Employers in California must take all reasonable steps necessary to maintain a workplace free from unlawful harassment. Harassment of an employee, an applicant, a volunteer, or an independent contractor is unlawful if it is done for any of the following reasons: race, religious creed, color, national origin, ancestry, physical disability, mental disability, cancer-related medical condition, genetic information, marital status, sex, gender, gender identity, gender expression, age, sexual orientation, or military and veteran status. An employer who knows, or should know, that such conduct is occurring, even if the harassment is done by a customer, vendor or other non-employee, must take immediate and appropriate corrective action to stop the harassment.

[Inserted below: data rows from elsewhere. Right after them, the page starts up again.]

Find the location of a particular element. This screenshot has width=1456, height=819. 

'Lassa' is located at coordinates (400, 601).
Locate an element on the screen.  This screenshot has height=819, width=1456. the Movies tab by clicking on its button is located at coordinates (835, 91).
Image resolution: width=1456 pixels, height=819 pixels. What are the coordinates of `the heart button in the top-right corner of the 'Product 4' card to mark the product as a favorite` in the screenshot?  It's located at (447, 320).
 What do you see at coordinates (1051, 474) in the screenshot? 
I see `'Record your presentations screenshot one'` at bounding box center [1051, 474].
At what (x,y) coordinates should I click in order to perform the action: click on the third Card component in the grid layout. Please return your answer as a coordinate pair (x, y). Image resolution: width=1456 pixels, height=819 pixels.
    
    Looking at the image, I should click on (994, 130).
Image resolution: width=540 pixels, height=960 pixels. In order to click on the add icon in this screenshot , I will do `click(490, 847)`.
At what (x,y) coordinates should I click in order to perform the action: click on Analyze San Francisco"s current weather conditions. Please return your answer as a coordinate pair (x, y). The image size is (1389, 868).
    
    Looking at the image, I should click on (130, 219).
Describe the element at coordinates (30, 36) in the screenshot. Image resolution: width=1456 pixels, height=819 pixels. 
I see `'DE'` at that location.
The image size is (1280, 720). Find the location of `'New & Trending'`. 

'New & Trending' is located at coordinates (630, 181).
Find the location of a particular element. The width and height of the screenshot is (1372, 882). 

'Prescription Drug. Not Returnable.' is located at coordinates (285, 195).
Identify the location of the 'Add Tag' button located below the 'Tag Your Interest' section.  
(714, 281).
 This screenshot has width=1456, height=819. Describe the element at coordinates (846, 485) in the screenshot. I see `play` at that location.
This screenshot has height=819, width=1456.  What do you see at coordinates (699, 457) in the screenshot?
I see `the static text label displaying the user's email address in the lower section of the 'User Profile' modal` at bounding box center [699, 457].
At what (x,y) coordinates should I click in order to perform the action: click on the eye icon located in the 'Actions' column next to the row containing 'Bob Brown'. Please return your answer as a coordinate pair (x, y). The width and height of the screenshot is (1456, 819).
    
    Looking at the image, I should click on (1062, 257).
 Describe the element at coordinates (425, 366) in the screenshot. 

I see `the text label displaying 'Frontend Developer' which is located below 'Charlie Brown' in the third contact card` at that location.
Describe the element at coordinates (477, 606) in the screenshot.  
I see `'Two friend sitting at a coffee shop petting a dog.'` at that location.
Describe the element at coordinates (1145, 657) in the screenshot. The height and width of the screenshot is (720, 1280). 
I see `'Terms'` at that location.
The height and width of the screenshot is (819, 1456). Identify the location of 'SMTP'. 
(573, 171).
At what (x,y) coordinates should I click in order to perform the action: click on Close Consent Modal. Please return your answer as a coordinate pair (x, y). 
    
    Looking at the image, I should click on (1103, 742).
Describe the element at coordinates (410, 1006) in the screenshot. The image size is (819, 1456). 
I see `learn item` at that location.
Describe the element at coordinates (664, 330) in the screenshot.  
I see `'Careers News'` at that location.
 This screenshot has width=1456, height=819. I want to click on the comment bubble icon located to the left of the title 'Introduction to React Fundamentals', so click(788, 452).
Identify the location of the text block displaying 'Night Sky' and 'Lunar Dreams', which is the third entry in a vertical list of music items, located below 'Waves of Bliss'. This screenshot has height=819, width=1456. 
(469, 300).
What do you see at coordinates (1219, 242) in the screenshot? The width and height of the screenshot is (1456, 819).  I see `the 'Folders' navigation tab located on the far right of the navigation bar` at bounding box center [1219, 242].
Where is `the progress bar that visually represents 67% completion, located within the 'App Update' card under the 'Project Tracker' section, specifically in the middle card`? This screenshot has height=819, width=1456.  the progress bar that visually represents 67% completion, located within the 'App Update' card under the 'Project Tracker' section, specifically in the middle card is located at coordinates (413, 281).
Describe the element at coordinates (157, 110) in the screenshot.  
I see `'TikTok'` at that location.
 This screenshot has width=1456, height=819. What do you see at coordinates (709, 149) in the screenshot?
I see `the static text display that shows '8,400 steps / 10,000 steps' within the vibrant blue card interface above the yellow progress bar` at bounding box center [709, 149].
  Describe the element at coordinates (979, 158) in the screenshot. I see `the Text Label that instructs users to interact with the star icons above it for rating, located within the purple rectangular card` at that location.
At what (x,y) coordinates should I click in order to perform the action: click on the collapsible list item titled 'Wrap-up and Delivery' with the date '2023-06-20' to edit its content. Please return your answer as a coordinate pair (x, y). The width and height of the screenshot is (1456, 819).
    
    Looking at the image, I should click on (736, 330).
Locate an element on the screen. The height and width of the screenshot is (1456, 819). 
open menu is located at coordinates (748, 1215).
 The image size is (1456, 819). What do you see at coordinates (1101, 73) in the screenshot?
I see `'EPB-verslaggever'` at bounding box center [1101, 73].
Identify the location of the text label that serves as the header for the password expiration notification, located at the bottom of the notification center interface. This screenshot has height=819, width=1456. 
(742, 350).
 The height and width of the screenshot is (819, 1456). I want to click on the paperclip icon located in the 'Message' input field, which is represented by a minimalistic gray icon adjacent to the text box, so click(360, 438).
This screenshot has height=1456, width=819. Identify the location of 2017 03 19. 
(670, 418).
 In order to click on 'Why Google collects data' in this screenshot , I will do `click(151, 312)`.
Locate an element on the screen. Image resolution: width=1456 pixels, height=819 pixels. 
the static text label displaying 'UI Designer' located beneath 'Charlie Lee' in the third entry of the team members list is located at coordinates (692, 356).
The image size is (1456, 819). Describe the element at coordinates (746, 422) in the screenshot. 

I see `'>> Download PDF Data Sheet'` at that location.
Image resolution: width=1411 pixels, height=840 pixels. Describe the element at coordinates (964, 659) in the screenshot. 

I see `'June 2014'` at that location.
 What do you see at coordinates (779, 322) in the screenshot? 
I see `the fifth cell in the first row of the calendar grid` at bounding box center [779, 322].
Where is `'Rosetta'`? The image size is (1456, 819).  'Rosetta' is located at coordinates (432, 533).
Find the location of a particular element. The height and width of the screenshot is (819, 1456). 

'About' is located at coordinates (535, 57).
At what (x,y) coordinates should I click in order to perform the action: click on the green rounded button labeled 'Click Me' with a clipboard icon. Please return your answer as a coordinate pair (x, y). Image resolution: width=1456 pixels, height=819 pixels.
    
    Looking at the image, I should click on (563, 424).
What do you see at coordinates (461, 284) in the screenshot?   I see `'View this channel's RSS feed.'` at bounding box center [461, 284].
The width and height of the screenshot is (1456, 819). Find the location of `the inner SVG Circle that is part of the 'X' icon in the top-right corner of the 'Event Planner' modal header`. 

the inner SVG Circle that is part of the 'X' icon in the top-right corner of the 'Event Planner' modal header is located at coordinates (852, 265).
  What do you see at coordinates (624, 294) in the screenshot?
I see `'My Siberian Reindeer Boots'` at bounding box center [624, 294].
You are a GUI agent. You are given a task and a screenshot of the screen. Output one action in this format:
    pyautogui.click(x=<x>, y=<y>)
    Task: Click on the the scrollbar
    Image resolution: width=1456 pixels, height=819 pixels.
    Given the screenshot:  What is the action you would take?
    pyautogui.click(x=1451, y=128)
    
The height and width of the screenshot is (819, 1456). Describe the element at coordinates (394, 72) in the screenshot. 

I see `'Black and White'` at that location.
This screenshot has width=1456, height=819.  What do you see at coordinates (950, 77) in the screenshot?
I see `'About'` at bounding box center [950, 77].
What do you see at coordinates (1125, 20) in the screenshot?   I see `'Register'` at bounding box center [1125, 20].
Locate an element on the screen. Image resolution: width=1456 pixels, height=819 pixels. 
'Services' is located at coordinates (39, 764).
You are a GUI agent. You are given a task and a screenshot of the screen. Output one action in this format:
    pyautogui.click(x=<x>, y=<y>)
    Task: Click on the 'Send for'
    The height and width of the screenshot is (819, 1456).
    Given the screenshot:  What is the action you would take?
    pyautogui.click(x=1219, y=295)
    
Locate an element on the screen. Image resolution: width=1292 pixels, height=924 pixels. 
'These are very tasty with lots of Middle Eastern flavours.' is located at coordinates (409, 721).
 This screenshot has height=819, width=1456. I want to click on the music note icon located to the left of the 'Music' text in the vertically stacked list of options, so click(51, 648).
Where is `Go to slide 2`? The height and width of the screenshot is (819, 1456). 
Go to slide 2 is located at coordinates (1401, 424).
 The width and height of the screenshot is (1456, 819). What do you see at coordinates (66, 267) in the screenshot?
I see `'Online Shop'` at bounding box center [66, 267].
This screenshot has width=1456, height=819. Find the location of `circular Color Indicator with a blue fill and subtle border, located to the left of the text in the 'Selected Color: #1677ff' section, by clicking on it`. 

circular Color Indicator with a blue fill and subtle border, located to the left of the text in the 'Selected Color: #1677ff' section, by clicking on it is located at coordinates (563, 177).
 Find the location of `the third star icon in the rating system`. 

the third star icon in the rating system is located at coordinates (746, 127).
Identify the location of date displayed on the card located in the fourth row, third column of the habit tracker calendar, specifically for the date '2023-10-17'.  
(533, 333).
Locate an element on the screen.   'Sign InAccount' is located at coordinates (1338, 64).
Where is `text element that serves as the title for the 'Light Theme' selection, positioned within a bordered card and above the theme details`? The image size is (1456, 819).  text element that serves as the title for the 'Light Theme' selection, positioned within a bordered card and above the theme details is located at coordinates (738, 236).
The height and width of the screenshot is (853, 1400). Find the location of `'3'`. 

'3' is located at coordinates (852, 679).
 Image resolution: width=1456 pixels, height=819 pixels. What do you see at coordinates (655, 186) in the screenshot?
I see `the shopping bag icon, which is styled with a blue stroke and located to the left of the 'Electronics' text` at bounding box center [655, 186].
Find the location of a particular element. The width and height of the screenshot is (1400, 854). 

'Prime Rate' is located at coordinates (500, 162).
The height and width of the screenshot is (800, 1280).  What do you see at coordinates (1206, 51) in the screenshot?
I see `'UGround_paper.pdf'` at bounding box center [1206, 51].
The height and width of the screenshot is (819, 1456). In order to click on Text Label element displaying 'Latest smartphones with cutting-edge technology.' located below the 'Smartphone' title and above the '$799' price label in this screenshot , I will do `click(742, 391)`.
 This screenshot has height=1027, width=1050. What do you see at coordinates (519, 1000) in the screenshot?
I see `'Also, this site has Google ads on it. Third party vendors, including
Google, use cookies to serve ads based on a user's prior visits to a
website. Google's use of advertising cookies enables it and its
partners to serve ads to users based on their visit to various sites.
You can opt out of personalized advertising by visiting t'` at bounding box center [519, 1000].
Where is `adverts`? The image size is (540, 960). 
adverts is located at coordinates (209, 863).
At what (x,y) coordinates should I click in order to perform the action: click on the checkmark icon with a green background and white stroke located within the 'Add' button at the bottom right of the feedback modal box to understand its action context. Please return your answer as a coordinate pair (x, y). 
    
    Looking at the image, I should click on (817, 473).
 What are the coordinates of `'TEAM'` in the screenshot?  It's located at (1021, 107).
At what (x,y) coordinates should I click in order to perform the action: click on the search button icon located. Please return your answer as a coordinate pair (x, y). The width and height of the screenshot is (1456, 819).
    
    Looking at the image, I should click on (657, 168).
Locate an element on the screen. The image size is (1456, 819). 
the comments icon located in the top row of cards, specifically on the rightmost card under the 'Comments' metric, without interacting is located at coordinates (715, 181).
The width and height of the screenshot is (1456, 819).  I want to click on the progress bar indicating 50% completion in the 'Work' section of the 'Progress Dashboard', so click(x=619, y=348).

Pervasive harassment can place an employee under severe strain and can take many forms, including the following: verbal epithets, insults, derogatory comments, taunting, rumor-mongering, repeated romantic overtures, sexual comments, sexual or derogatory jokes, questions relating to sexual relationships, shunning, physical harassment such as unwanted touching, assault, physical interference with movement, throwing objects, and visual harassment such as derogatory cartoons, drawings or posters, lewd gestures or leering. When such conduct is based on any of the characteristics listed in the paragraph above, it it under lawful under section 12945, subdivisions (j) and (k) of the Fair Employment and Housing Act.
Both the employer and the harassed employee may be able to obtain a restraining order against the harasser under California Code of Civil Procedure sections 527.6 and 527.8.